Is Julia the right tool for the job?


#1

Hi everyone.

So I have to create something that runs/calls ffmpeg/libav and takes screenshots of a video in specific timestamps.
I may want to spawn multiple “screenshot operations” in parallel.

I thought about using Julia because:

Question marks for me:

  • GC pauses
  • Working with Julia in a containerized environment (Docker)

I could spawn a child process for this in Python or Node.js, but I want to have full control of what’s happening with the video processing. (or maybe theres a way to do that with a child process but I dont know how)

Either way, apart from this being a Julia-related forum, is Julia the right, or rather, even a good tool for this job?
Let me know your opinions :slight_smile:

Thanks!


#2
  • GC pauses

I’d check how much garbage is created in VideoIO.jl, if the amount isn’t large, you should be able to run in nearly constant time with very few world stops.

  • Working with Julia in a containerized environment (Docker)
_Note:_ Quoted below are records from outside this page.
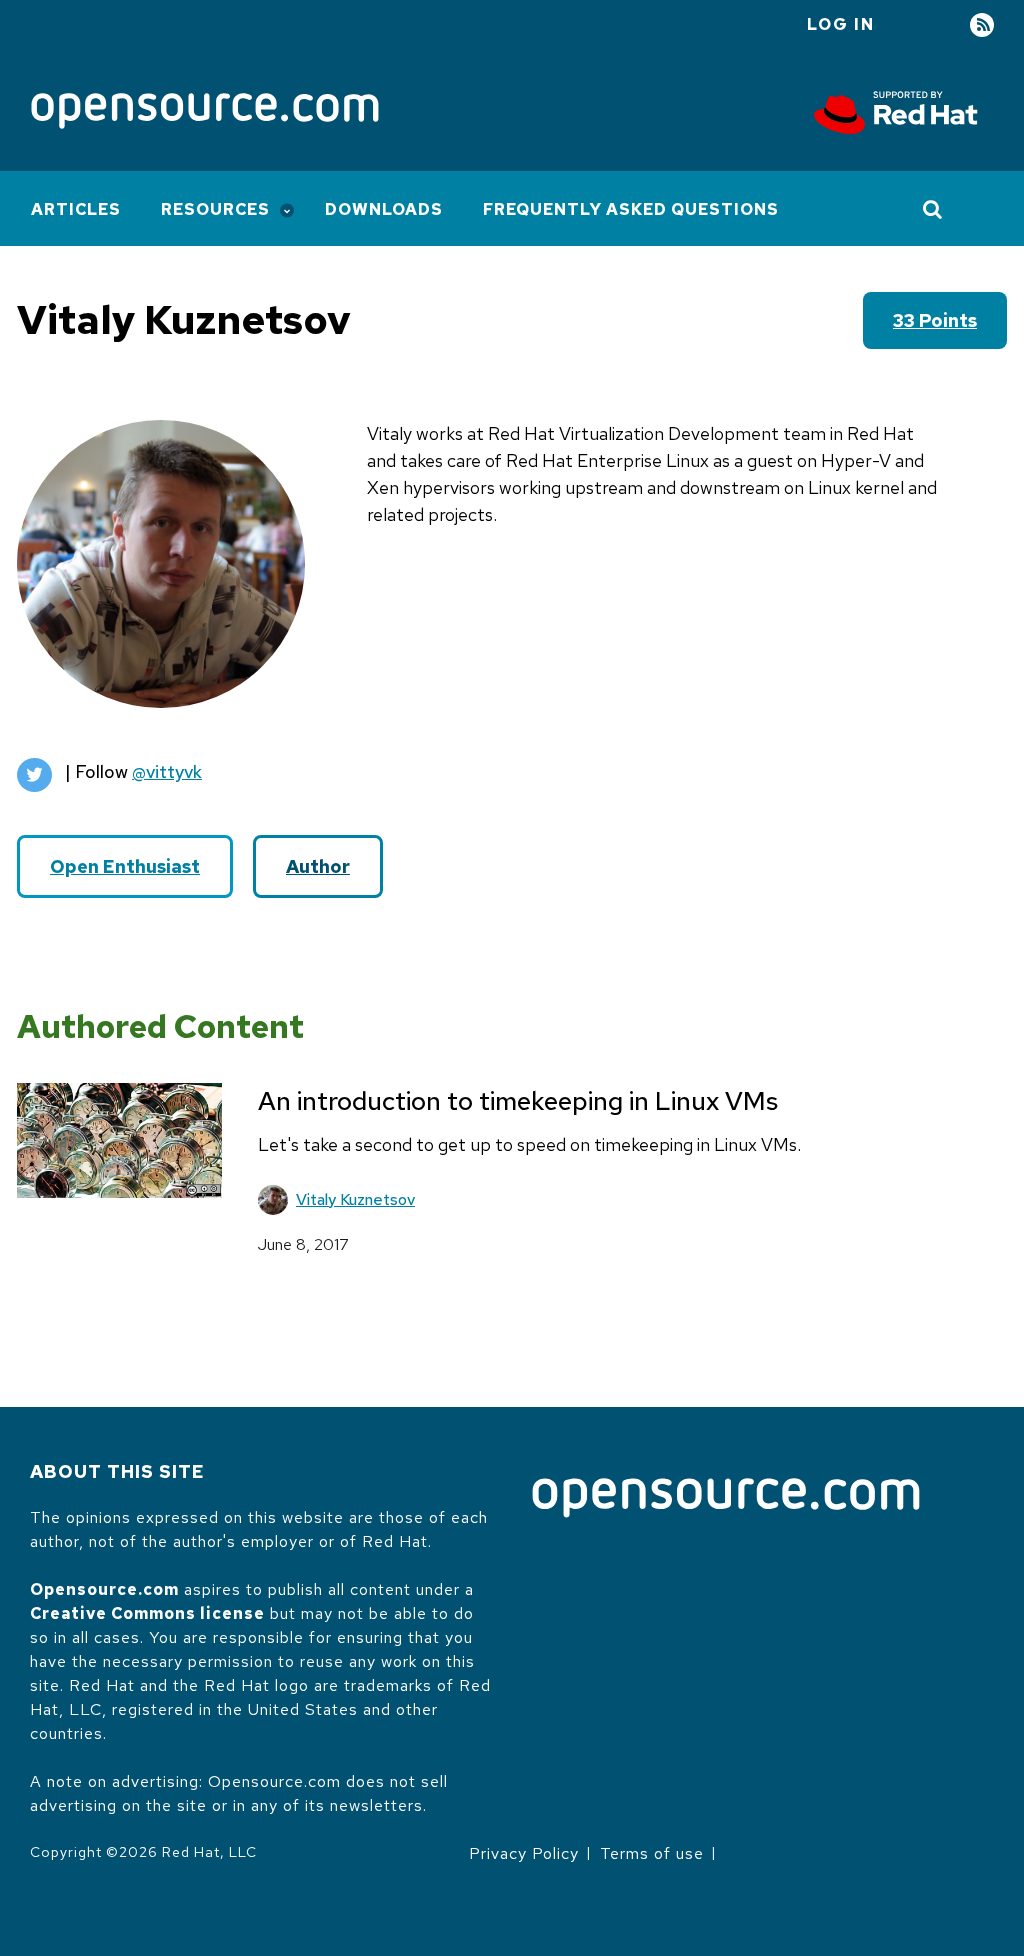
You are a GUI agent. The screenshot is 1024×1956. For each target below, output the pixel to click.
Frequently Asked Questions (631, 209)
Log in (841, 24)
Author (318, 866)
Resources (215, 209)
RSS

Julia is much more self-contained compared to Python, so you usually don’t need Docker (that hard). However, if Docker is already in your tech stack, there should be no issues with running Julia inside a container.


#3

This is how long a GC sweep takes when there is nothing to do:

julia> using BenchmarkTools

julia> @btime GC.gc()
  46.886 ms (0 allocations: 0 bytes)

It is entirely possible (and in my opinion easier than in any other garbage collected language I know of) to write code that doesn’t allocate dynamically (so that you can turn off the GC), but it still takes some effort.


#4

No it isn’t. Try GC.gc(false)


#5

Interesting. Is a full GC sweep never run automatically?


#6

Doing this is completely trivial, it should be no harder than it is with any other language (and maybe easier). There is one important caveat though: because as of now Julia still needs to re-compile everything every time the julia process itself restarts, if you are expecting to use docker containers that are repeatedly starting fresh, the startup time will be rather poor. You can mitigate this somewhat by doing using Packages (where Packages are the packages you expect to use in whatever you want to run) in your Dockerfile, but it doesn’t solve the problem. You could experiment with using PackageCompiler but in my experience it takes some effort to get this working.

If on the other hand you intend on keeping your docker container up all the time, or you don’t really care about start-up time anyway, you have nothing to worry about.


#7

No but that’s not something it’ll do “when there’s nothing to do”. I.e. a lightly allocating program without a lot of persisting allocation should be able to run without hitting a full sweep.


#8

Thanks very much for providing first-hand knowledge of garbage collector internals. While it would be good to have tight guaranteed bounds on GC time for e.g. serious robot control purposes in the presence of dynamic memory allocation, this is already much better than what I thought was the state of affairs.


#9

Thanks for the answer!
I see you also work on the Kafka related libs for Julia.
Thanks so much for the work, I will be needing to use them as well (RDKafka) :smiley:


#10

Thanks for your answer!
Yes, I will spawn a new container for every request I get for a new series of screenshots. This way I can scale it horizontally, since I am using Kafka to process such requests.